**SOURCE DATA**
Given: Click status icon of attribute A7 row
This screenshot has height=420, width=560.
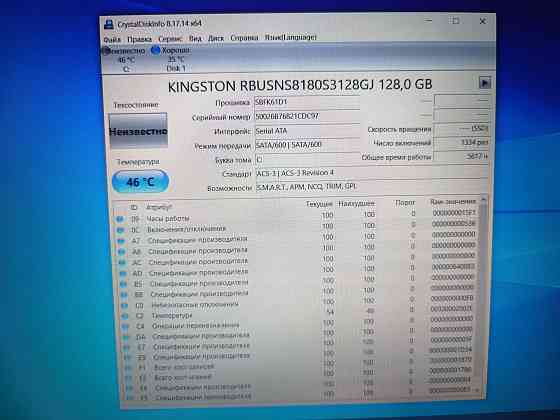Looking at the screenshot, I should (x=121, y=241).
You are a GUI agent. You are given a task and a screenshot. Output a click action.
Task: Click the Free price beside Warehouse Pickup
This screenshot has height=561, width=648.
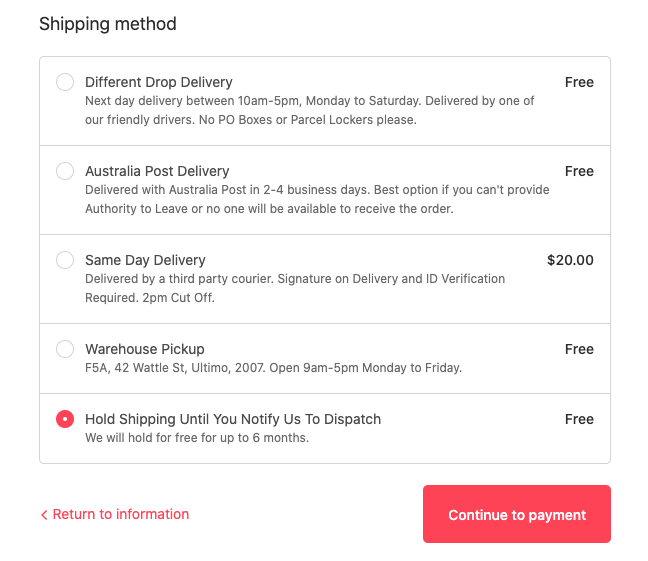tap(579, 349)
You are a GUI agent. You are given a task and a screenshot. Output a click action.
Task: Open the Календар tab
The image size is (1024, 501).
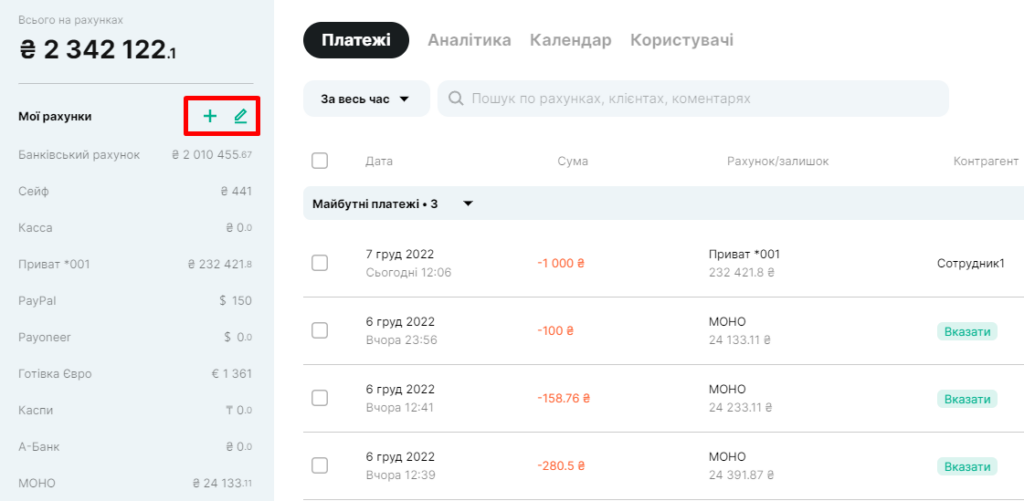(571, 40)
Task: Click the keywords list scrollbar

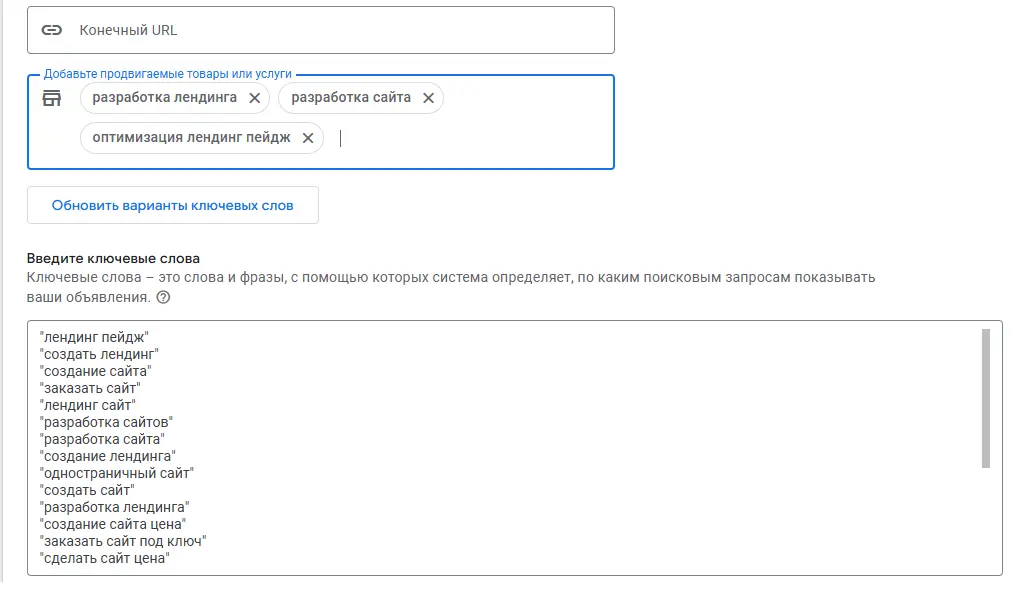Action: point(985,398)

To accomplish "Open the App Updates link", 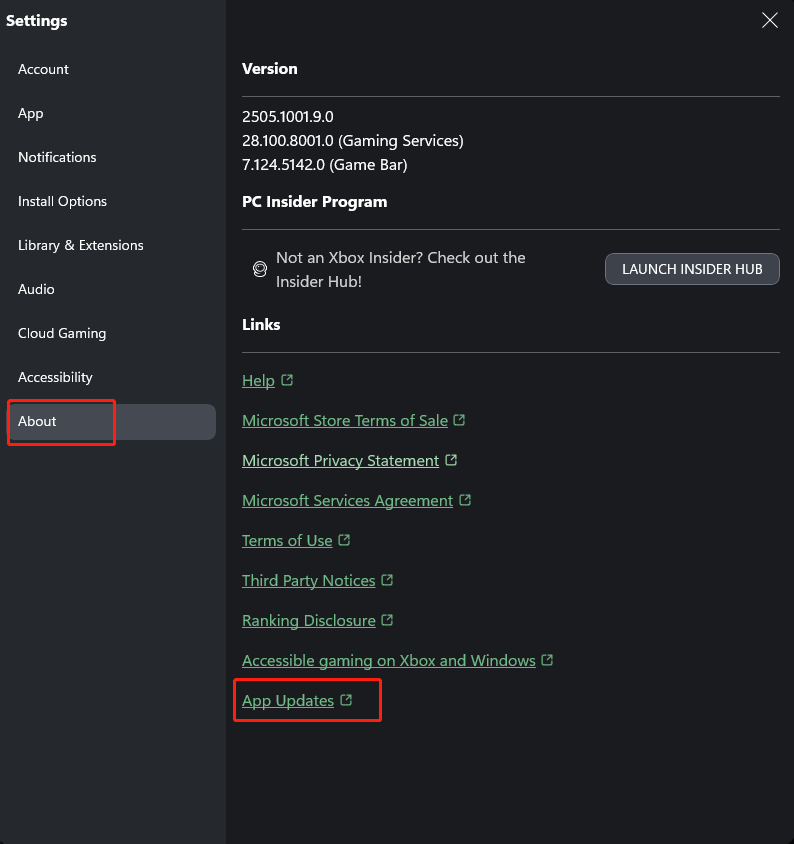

**EXERCISE REQUIREMENTS**
Please reproduce each line of the listing above exactly, skipping pictures.

**RESPONSE FOR THIS EXERCISE**
Given: Click status icon of attribute A7 row
This screenshot has height=420, width=560.
Looking at the screenshot, I should (x=121, y=241).
You are a GUI agent. You are given a task and a screenshot. Output a click action.
Task: Click the Free price beside Warehouse Pickup
This screenshot has height=561, width=648.
tap(579, 349)
You are a GUI agent. You are given a task and a screenshot. Output a click action.
Task: Open the Календар tab
The image size is (1024, 501).
(571, 40)
Task: Click the keywords list scrollbar

Action: point(985,398)

To accomplish "Open the App Updates link", 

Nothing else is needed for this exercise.